#### Problem details
Only the lines from the one with "You are a computer-use" through the end of the data below belong in the answer, restated word for word, pictures excluded.

#### Extracted material
* * * * * * *

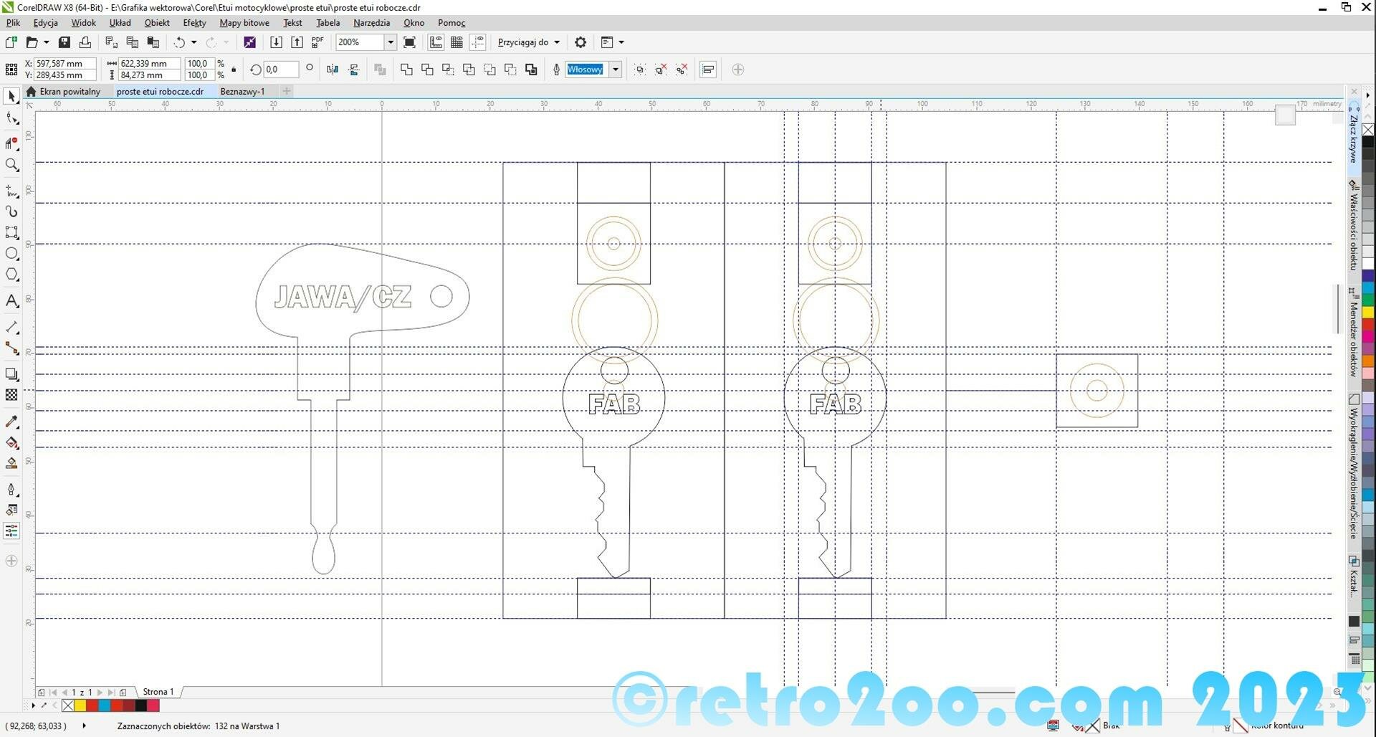This screenshot has width=1376, height=737.
Task: Click the Weld objects icon
Action: pyautogui.click(x=406, y=70)
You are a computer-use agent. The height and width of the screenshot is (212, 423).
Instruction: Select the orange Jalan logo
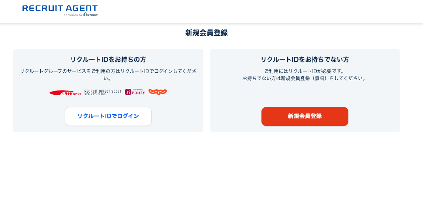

* * * * * * *

#### Output for this task
You are a computer-use agent. The height and width of the screenshot is (212, 423).
Instruction: Select the orange Jalan logo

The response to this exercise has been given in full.